L'enfant qui brise un vase sous le coup de la colère, pour se venger ou par caprice, est-il plus excusable que s'il l'avait  fait par accident ? L'exigence de moralité abhorre les sentiments, car elle vise l'universalité. Pour elle, être fondée signifie « disposer d'un critère valable en toutes circonstances « : ce que ne sont manifestement pas les sentiments. Cependant, il est un fait indéniable : si les sentiments sont variables et subjectifs, tous les hommes ne laissent pas d'en éprouver. De ce point de vue, le sentiment est universel et c'est ce qui lui a valu d'être mis en avant par des penseurs anglo-saxons tels que Hutcheson, Shaftesbury ou Adam Smith.   II - Du sentiment moral à la bonne volonté   La pensée empiriste anglaise s'est intéressée aux sentiments dans l'optique d'une fondation de la moralité, notamment en mettant en avant le sentiment moral. De quoi s'agit-il ? Pour l'école anglaise, le sentiment moral possède trois caractéristiques : premièrement, il permet de ne pas fonder la morale sur la seule raison, c'est-à-dire sur la connaissance rationnelle de nos devoirs ; deuxièmement, et c'est une conséquence, le sentiment moral est commun à tous les hommes : le fait moral peut donc apparaître à tous, de manière évidente et universelle, sans que l'on ait besoin d'avoir recours à la réflexion spéculative. Par exemple, je n'ai pas besoin de réfléchir pour comprendre que le meurtre est immoral ; l'immoralité est spontanément ressentie. Troisièmement, le sentiment moral s'accompagne d'une dimension esthétique, qui nous rend sensible à la beauté, voire la sublimité des actions vertueuses.

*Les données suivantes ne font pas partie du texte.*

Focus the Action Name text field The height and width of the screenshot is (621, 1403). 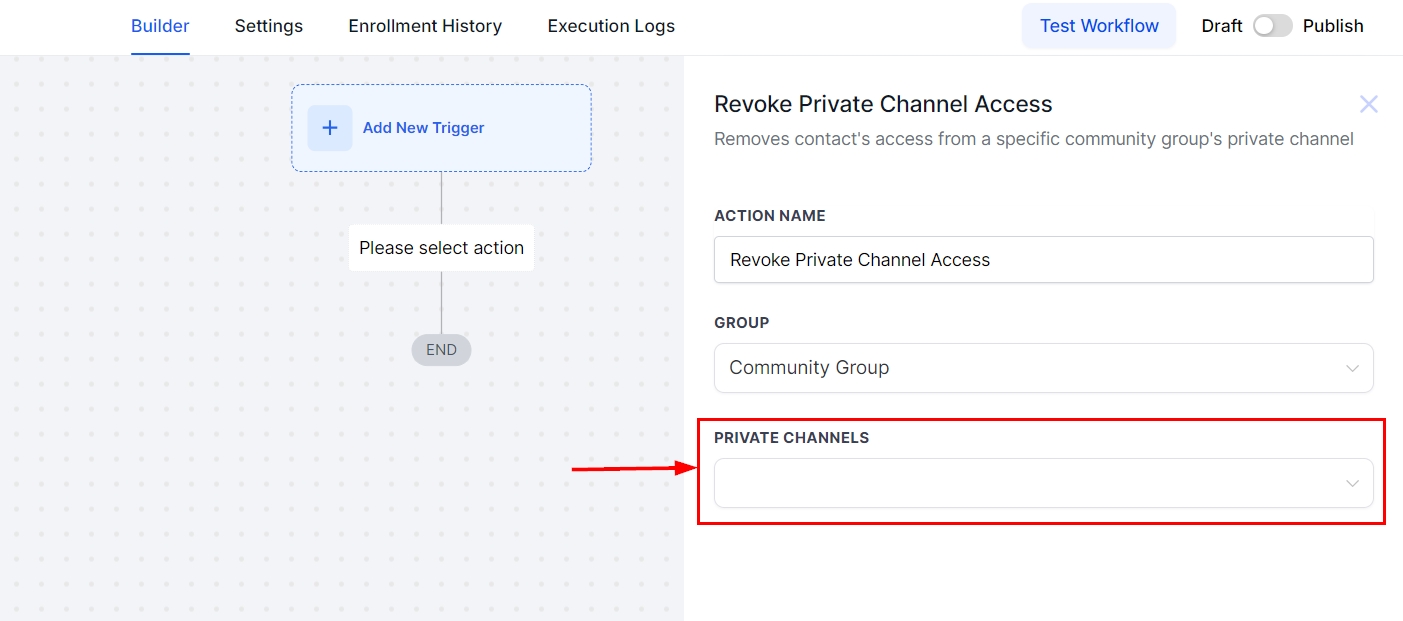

La morale repose sur la sympathie, qui a un rôle directement pratique. C'est ce sentiment et lui seul qui peut régler nos actions. C'est lui qui pousse chaque être à dépasser la sphère de ses intérêts égoïstes.

MAIS...

C'est pure hypothèse de penser que l'homme éprouve naturellement un sentiment moral, une sympathie pour ses semblables. Il n'y a de moralité que là où il y a volonté d'obéir à un impératif rationnel.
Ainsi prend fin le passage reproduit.